Still other companies also using cloud (and AWS, in particular) are Jollibee (for its warehouse management, disaster management and migration stores) and GrabTaxi (which turned to AWS in its search for scalable platform).
BROADENING SERVICES
AWS announced new launches to further help customers’ tap the cloud’s potentials.
AWS Snowball and Amazon Kinesis Firehose provide AWS customers two new ways to more easily and cost-effectively get large data sets and streaming data into the AWS Cloud.
In particular, AWS Snowball is a petabyte-scale data transport appliance that can transfer 50 TB per appliance of data into and out of AWS; while Amazon Kinesis Firehose is a fully managed service for loading streaming data into AWS.
Amazon QuickSight is a cloud-powered business intelligence (BI) service that makes it easy for all employees, regardless of their technical skill, to build visualizations, perform ad-hoc analysis, and quickly get business insights from their data. More often, BI solutions require teams of data engineers to spend months building complex data models before ever generating a report, and these solutions lack interactive data exploration and visualization, limiting users to canned reports and pre-selected queries. QuickSight uses a new, Super-fast, Parallel, In-memory Calculation Engine (“SPICE”) to perform advanced calculations and render visualizations. It integrates automatically with AWS data services, enables organizations to scale to hundreds of thousands of users, and delivers fast and responsive query performance to them via SPICE’s query engine.

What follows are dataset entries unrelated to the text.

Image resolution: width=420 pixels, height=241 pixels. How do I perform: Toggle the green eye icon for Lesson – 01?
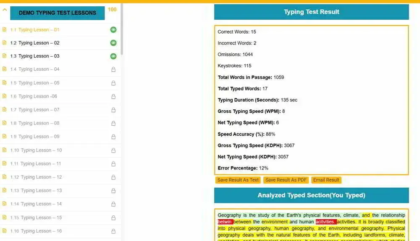point(113,29)
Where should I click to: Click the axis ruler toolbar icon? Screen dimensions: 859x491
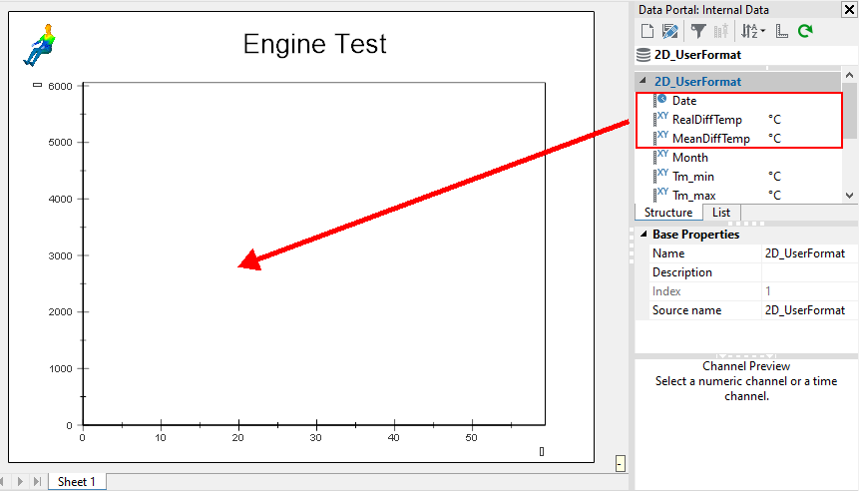pyautogui.click(x=782, y=32)
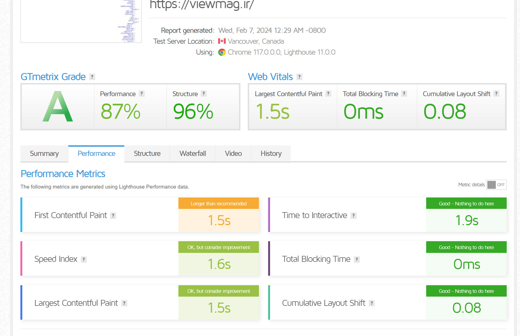Viewport: 520px width, 336px height.
Task: Switch to the Summary tab
Action: point(44,154)
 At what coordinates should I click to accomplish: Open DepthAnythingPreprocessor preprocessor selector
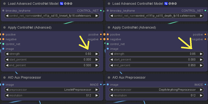[157, 90]
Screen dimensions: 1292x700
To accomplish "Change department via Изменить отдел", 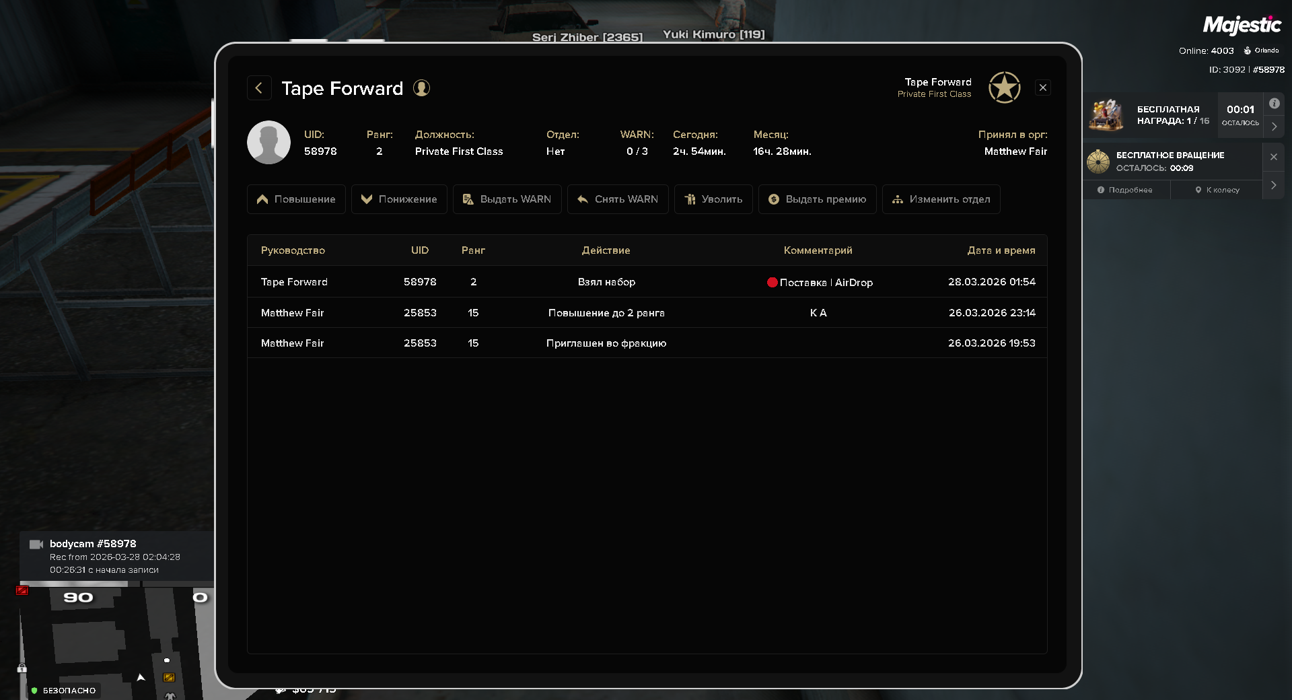I will click(941, 199).
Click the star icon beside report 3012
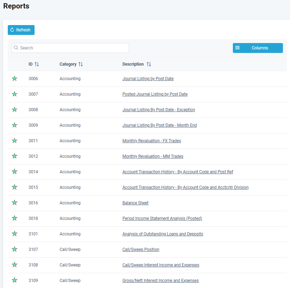The height and width of the screenshot is (288, 290). 14,156
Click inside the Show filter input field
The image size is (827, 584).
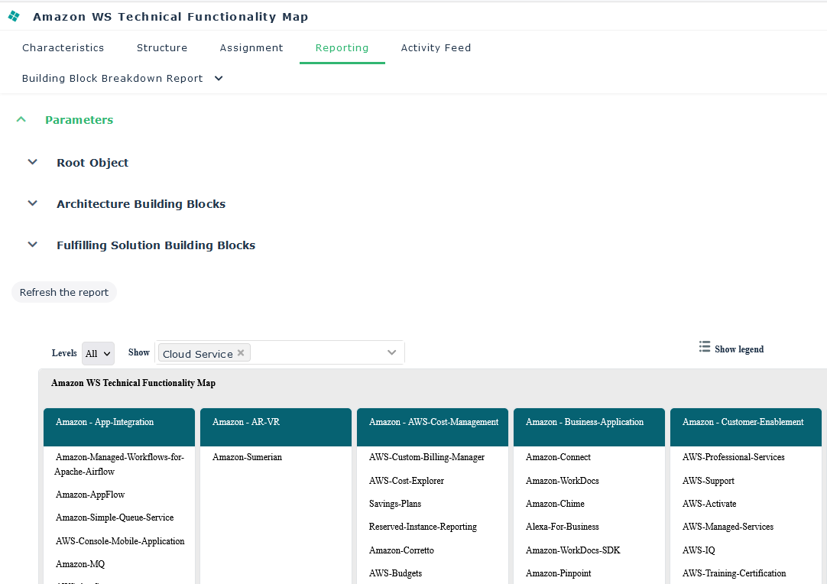coord(317,352)
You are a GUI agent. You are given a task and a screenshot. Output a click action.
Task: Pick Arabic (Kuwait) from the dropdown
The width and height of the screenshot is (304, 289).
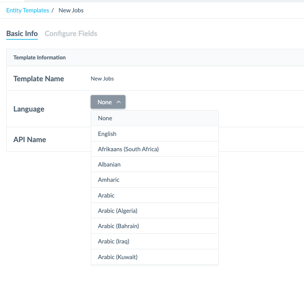155,257
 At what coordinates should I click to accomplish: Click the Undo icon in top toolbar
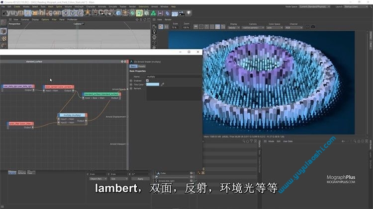(x=4, y=13)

Meanwhile, AWS IoT is a new platform that makes it easy for devices — for instance, cars, turbines, sensor grids and light bulbs — to connect to AWS services so that companies can store, process, analyze, and act on the volumes of data generated by connected devices on a global scale.
According to Matt Tavis, AWS principal solutions architect, “the general approach is to make it all available in all markets.” In APAC, though, solutions often get a preview period, with the full launch depending on the period of time allocated to incorporate changes necessary to be made from customer feedback.
Pricing also varies according to market because of the “cost per region.” For instance, energy costs differ per region, so “some can be lower than others”.
RIPENING MARKET
Adam FitzGerald, AWS head of worldwide developer marketing, noted that – with “over a million active users in AWS from all over the world”, the company’s growth in Asia, including the Philippines, continues to be unprecedented, as it sees this part of the world a “very active market.”
In fact, the first community hero (a program designed to recognize and honor our most engaged developers who’ve had a real impact within the community) for Asia came from the Philippines.
With cloud adoption, “it doesn’t matter where you’re from,” FitzGerald said. “Because in general, they (the markets) are more the same than different – they look at innovating, coming up with solutions, et cetera. These are pretty much common all over the world.”
All the same, Richard Harshman, AWS head of ASEAN, noted the prominence of startups in Southeast Asia, and “what we’re finding is venture capitalists putting up money for (these).”
But Harshman said that “it’s not enough to just have an idea. What we find in Southeast Asia is (for businesses) to rush to the market.” He, instead, emphasized on the need to also pay attention to “how your architecture is going to fare.” Therefore, “take the time to do that proper analysis, instead of just rushing to the market. If the product fails, that may impact your presence in the market for good.”
To this end, and to help “ripen” the startups from these parts of the world, AWS has “programs and activities to help them with their architecture,” Harshmann said. “It’s a different journey for these companies; and a lot of it comes down to re-factoring (processes for them to) move forward. But they look at their IT state and reconsider, then the technology can be an enabling force. Cloud can be an enabler for them to go big.”